Tooling, automation and "runbook as code"

Modern stacks tie runbooks to alerts and to executable code. PagerDuty and Opsgenie let you attach a runbook URL to every alert. Jira Service Management, ServiceNow and Backstage (Spotify's open-source developer portal) host runbooks alongside service catalogs. The natural evolution is "runbook as code": idempotent scripts that humans can read but that machines can also execute — Ansible playbooks, Terraform modules, AWS Systems Manager Run Command, Rundeck. The Markdown runbook becomes the documentation around an automated procedure rather than a sequence of manual steps.

Anti-patterns to avoid

The four classic failures of runbook hygiene: (1) outdated content — "last reviewed 2019" is a red flag; teams should review runbooks at least quarterly, ideally via a Chaos Engineering exercise that actually runs them; (2) verbose preamble — by step 4 the on-call has stopped reading; put the commands up front; (3) missing rollback — every destructive step needs an explicit undo; (4) no verification step — "deploy succeeded" is not the same as "the service is healthy". The Google SRE book and the NSA Cybersecurity Operations runbooks are good public references for shape and tone.

FAQ

Does a runbook replace documentation? No — it complements it. Documentation explains what the system is and why it works that way. A runbook tells you what to do in a specific operational situation.

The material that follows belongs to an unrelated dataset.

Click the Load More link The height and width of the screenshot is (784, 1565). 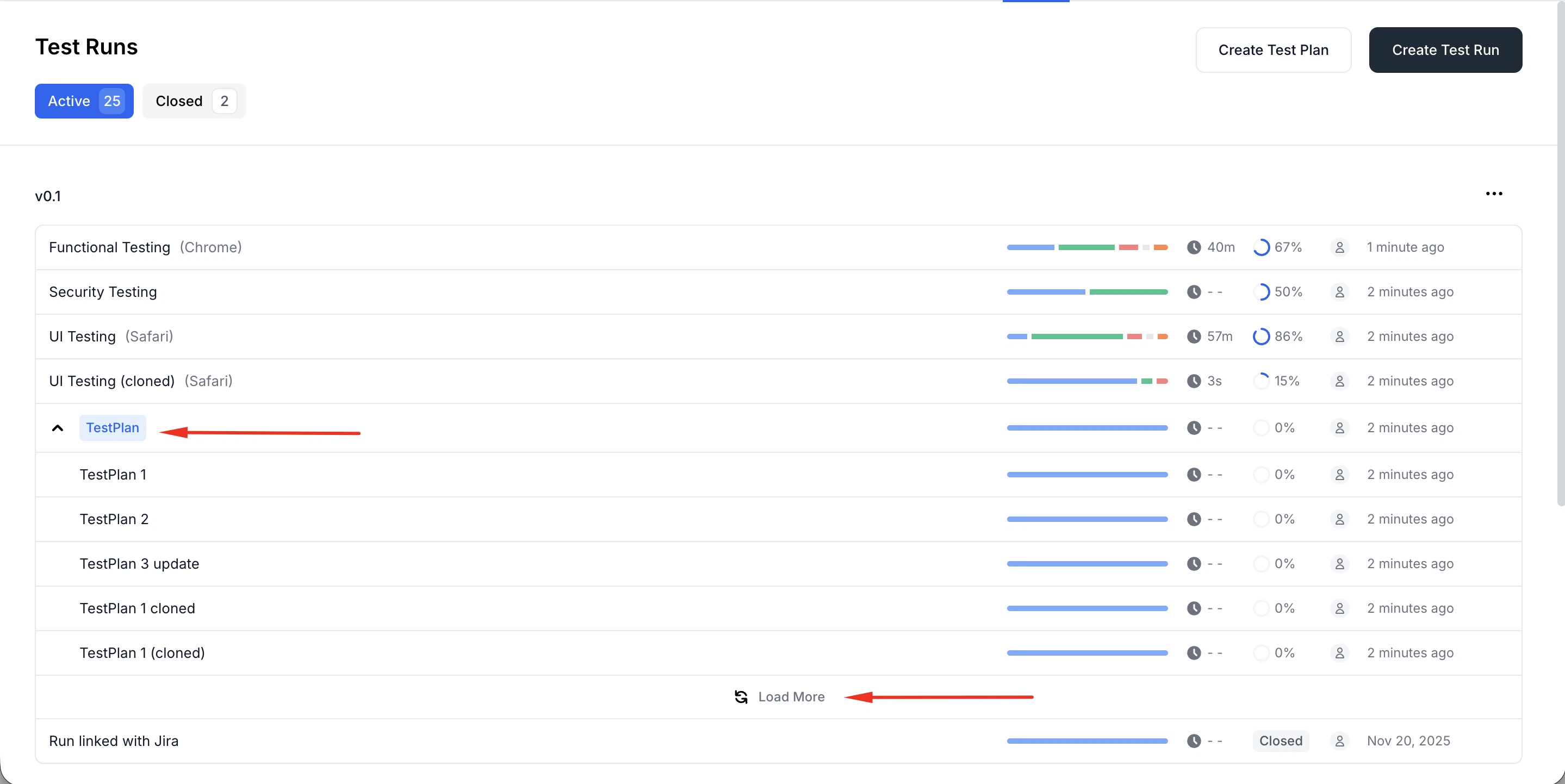coord(791,696)
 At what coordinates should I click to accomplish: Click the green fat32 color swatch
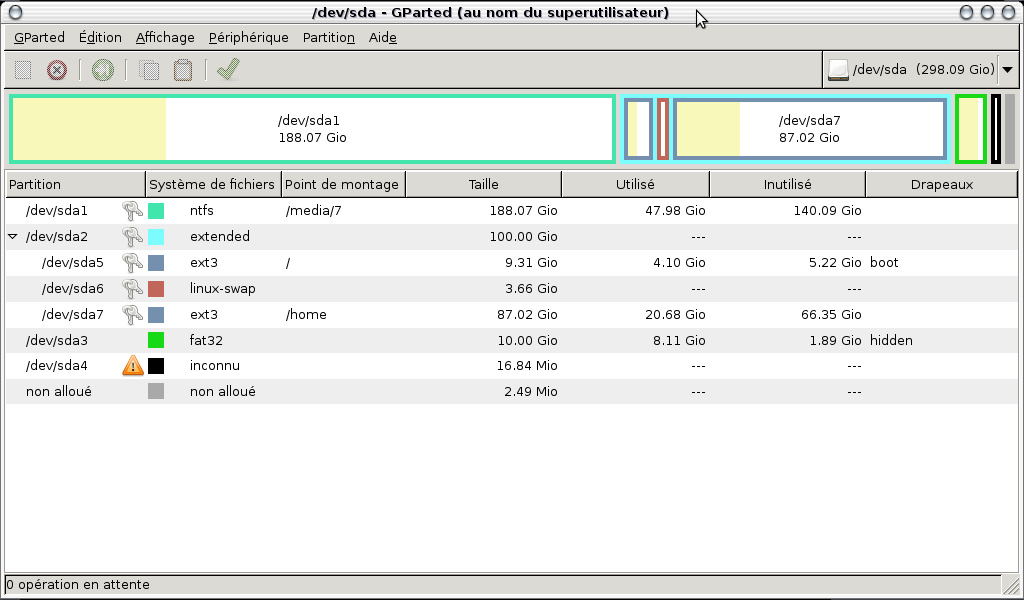coord(156,341)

Is a runbook mandatory? For anything that goes on-call, yes. Most mature SRE teams refuse to take pager duty for a service that does not have runbooks for its top alerts.

Where should runbooks live? The pragmatic answer is "in two places": as Markdown in the service's git repo (versioned, code-reviewed), and rendered or copied into Confluence/Notion (searchable from the incident channel).

How do I know a runbook still works? Run it. Game days and Chaos Engineering exercises (Netflix's Chaos Monkey lineage) exist precisely to validate that runbooks are still accurate against the current production system.